◆ **Exercise goal**:
Return every line of the entries that includes the word "will".

Segment Start: Supplied entries

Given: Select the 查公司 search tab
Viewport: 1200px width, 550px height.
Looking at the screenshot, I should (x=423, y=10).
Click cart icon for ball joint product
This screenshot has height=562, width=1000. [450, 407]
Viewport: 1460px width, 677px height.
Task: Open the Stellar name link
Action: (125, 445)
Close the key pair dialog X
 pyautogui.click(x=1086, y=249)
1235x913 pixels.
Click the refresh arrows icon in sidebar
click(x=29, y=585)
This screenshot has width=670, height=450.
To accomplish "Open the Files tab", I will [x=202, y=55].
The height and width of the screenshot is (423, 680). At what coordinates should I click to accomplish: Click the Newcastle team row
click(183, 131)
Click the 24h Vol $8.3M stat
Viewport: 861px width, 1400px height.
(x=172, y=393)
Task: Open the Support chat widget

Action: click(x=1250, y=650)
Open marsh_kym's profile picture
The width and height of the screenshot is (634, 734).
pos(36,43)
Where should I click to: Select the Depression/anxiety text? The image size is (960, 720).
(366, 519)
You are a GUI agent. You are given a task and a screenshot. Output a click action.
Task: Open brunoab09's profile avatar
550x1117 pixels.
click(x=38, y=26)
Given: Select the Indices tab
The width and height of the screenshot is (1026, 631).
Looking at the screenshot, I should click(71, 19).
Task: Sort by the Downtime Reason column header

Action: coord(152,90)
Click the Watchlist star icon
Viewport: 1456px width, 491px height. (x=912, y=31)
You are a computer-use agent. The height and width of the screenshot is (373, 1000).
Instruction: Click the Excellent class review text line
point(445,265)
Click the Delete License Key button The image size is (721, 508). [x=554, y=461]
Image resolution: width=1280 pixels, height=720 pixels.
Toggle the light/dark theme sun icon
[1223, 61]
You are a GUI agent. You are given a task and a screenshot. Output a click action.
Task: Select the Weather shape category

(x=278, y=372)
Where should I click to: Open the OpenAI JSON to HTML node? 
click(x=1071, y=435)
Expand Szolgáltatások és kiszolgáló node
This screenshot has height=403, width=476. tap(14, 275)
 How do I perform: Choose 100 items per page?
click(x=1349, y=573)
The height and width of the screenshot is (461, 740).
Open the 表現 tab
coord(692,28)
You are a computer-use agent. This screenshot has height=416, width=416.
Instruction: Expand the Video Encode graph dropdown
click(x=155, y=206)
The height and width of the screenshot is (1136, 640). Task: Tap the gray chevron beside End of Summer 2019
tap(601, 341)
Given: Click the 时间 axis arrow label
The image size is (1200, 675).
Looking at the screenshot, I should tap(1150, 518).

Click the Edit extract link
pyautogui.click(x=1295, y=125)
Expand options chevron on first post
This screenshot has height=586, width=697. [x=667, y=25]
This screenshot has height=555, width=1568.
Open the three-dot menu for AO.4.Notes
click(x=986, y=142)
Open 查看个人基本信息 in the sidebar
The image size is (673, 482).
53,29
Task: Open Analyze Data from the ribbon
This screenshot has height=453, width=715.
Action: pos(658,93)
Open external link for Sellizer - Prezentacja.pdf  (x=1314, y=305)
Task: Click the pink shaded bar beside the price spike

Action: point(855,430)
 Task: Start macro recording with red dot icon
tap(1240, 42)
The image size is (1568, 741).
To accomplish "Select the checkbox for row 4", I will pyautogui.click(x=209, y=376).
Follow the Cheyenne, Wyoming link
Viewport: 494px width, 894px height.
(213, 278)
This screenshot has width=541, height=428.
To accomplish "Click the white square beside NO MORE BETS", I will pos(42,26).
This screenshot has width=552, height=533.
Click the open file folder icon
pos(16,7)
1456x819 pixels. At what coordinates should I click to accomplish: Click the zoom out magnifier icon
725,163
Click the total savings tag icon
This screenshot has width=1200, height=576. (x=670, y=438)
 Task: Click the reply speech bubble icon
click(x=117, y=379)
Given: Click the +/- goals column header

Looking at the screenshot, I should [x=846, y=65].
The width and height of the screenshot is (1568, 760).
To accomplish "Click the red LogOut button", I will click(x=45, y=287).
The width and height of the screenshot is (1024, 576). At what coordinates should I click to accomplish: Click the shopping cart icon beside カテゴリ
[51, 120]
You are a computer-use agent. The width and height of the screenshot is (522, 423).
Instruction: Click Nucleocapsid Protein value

Segment End: Supplied entries

◆ **Written solution**:
To accomplish "Open the Files tab", I will [x=202, y=55].
To accomplish "Select the checkbox for row 4", I will pyautogui.click(x=209, y=376).
To accomplish "Click the white square beside NO MORE BETS", I will pos(42,26).
To accomplish "Click the red LogOut button", I will click(x=45, y=287).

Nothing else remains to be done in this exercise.